Publié le 07 juillet 2013 par Antropologia

Histoire d’un fossé.

Elisée Reclus, le célèbre anarchiste gascon (il est né à Orthez), a publié l’Histoire d’un ruisseau en 1869. Par l’échelle choisie et son statut de géographe, il a cru pouvoir s’abstraire de toute source hors lui-même, se satisfaire d’informations de deuxième main, de considérations générales et surtout, du « rêve de liberté » comme il le dit dès les premières pages. Prenant une échelle encore plus restreinte, je devrais moi aussi, pouvoir me dispenser d’apporter la moindre preuve hors mes propres observations et commentaires.

J’ai découvert ce fossé en 2001 – le dernier hiver pluvieux avant ce printemps 2013 – alors que ma maison était devenue une île et qu’un dernier chemin permettait d’accéder à la route. Par lui s’évacuait le trop plein d’eau qui inondait mon jardin et isolait ma maison. Je l’ai retrouvé depuis lundi mais il a fallu que j’enlève les feuilles qui l’avaient en partie comblé pour qu’enfin coule à nouveau l’eau qui peut-être abandonnera mes plantations. Pourrais-je les sauver ?

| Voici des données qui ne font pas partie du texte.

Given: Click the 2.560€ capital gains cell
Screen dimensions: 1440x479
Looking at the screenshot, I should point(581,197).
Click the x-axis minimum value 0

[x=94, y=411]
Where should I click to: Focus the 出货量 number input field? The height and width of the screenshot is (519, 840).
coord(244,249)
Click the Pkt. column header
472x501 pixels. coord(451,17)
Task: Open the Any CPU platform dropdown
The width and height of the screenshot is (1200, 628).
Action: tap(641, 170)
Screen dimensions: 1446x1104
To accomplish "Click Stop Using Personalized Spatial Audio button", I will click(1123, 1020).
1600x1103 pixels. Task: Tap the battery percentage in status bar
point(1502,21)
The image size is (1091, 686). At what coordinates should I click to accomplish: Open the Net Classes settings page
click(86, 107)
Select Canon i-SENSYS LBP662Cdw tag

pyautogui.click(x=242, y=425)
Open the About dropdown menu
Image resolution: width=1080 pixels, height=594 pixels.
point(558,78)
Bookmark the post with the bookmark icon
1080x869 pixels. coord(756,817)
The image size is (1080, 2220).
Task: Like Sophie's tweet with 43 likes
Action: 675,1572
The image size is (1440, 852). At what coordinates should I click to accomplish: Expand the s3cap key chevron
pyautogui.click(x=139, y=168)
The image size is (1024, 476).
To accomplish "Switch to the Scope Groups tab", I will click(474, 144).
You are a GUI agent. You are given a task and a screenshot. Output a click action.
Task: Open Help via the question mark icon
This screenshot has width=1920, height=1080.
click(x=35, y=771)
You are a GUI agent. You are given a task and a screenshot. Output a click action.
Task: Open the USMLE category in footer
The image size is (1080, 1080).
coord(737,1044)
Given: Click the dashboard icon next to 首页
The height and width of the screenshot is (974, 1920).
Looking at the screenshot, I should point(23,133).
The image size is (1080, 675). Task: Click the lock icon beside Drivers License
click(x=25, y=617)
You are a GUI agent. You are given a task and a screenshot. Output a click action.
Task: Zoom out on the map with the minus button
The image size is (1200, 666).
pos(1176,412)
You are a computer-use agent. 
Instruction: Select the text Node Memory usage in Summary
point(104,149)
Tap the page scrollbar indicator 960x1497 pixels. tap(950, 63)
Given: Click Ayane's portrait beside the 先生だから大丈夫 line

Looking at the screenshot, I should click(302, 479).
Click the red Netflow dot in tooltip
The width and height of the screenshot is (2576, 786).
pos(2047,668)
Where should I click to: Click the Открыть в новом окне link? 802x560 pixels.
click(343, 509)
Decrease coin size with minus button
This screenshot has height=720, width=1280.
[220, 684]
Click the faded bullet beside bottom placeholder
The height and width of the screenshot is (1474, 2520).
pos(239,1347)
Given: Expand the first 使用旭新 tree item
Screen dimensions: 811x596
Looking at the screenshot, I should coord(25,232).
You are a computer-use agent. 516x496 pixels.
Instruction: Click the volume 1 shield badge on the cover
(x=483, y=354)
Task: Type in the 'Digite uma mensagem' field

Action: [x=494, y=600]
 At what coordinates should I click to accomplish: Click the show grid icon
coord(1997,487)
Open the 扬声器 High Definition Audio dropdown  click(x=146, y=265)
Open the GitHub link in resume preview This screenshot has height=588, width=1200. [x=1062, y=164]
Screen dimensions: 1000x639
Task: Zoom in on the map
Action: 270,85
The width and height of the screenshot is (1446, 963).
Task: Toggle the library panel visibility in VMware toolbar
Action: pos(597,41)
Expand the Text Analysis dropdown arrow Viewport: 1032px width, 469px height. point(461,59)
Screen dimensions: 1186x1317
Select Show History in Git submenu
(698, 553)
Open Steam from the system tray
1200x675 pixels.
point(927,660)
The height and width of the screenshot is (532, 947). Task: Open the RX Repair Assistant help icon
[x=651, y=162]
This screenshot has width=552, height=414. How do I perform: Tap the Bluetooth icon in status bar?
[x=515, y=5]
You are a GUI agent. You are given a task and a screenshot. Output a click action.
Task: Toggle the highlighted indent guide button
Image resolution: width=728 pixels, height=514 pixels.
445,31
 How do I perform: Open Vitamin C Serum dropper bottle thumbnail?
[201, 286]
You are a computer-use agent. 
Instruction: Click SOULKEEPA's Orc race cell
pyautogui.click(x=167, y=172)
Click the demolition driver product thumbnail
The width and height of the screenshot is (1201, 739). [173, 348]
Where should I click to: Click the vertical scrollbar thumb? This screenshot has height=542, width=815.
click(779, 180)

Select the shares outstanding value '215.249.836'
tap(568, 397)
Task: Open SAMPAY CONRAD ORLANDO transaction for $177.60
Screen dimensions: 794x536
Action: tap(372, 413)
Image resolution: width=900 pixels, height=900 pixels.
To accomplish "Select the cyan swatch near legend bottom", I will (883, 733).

Et il s’est mis à couler, intensément et régulièrement, même si je ne vois guère de différence dans mon jardin. Il ne fait qu’une centaine de mètre mais je sens la frénésie de sa vie. Il perce cette chaîne de dunes qui va du « tuc de la Dona », la colline de la fille, naguère lieu d’initiation des adolescents de la commune, au marais des « Peireras » qu’il forme en faisant barrage. Un propriétaire a décidé supprimer cet obstacle de sable mais en deux portions. La première en amont, est large et profonde puis à mi-chemin, le fossé s’enfonce mais devient plus étroit pour ne laisser passer qu’un filet d’eau. Ces deux parties sont séparées avec précision par un espace où s’affaissent les talus et où passe le gibier, surtout des chevreuils. Est-ce deux équipes qui ont travaillé ? Se sont-ils arrêtés à l’alios (lapa en gascon), ce grès friable qui couvre toute la lande ? Se sont-elles disputées, les secondes sabotant le travail des premières ? Les « fossoyeurs » ainsi qu’ils étaient désignés au début du 19ème siècle se sont-ils révoltés et ont-ils refusé de creuser davantage ? En tout cas, il est curieux de faire un fossé profond en amont pour ne pas permettre à l’eau de s’écouler en aval. Qui pourrait expliquer cette absurdité ? Les acteurs, propriétaire, ouvriers et témoins sont morts, et rien n’a été écrit là-dessus. Je peux donc imaginer ce que je veux, des mythes, des structures, des récits, des invariants… mais ça me gêne. Les « affirmations sans preuves » m’angoissent ce qui veut dire que j’ai déjà trop écrit. Ce fossé sur lequel personne ne sait rien a pourtant une riche histoire à tout jamais mystérieuse.